Often around the barracks of Central Camp the Mecs had speculated on the identity of The Man, the mysterious and unapproachable top link in the chain of command. Now Nick Tinker knew the whole story.
“My God!” he said.
Susan’s shoulders sagged. “We’re through, and the Martians are finished too. And sooner or later he’ll manage to wreck the New Governments also.”
“Damn it, we’re still alive!” Nick exploded. “There’s still a chance.”
She smiled weakly and brushed at her tears.
Twice they passed side tunnels, and at a third opening turned in at a Martian’s gesture. A short passage opened into a series of three rooms.

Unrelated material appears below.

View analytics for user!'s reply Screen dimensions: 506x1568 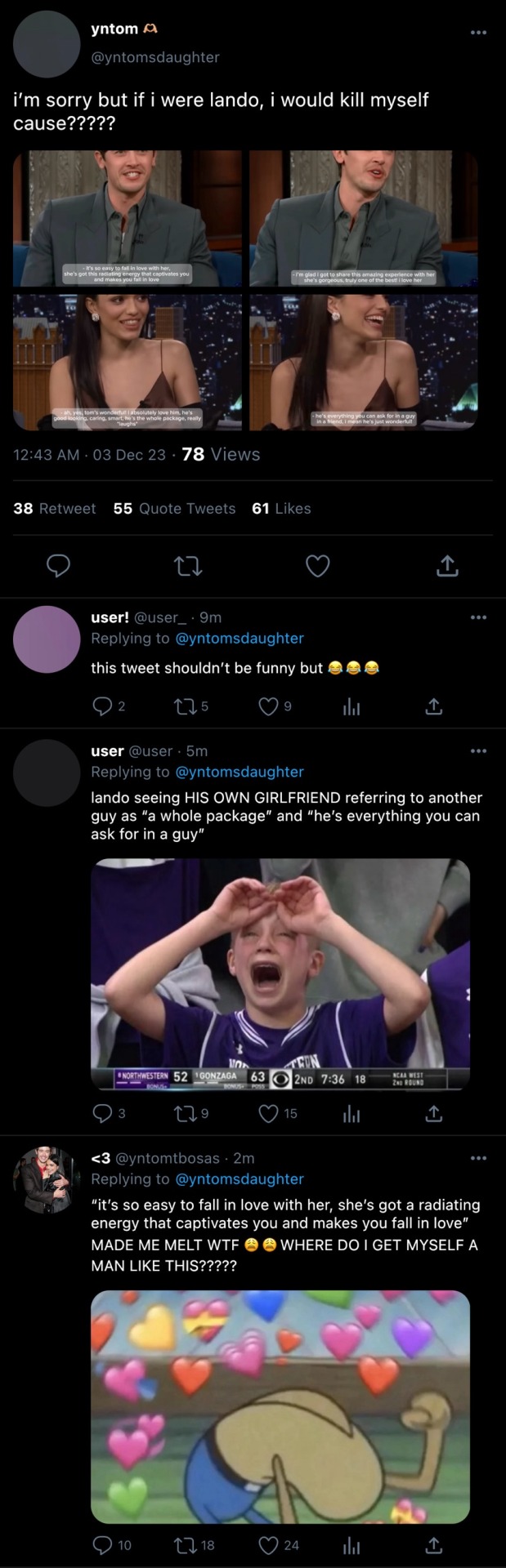click(x=351, y=706)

Nick looked around. The glow-plates in the ceiling were the same as those in the abandoned surface cities, but far brighter. The first room was furnished with a single broad couch and three peculiar objects he decided were chairs. There were no shelves or cupboards, but niches had been cut into the smooth stone walls at irregular intervals.
The second room was completely bare, giving the impression that furnishings had been recently removed.
The bluefaced Martian emitted a series of chirps, and at once the creature around Nick’s shoulders pulsated, uncoiled and fell to the floor with a dull thump. Nick jumped aside in distaste as it collected itself into a flattened ball and rolled toward the doorway. There it changed shape again, flowing into a slot in the door frame.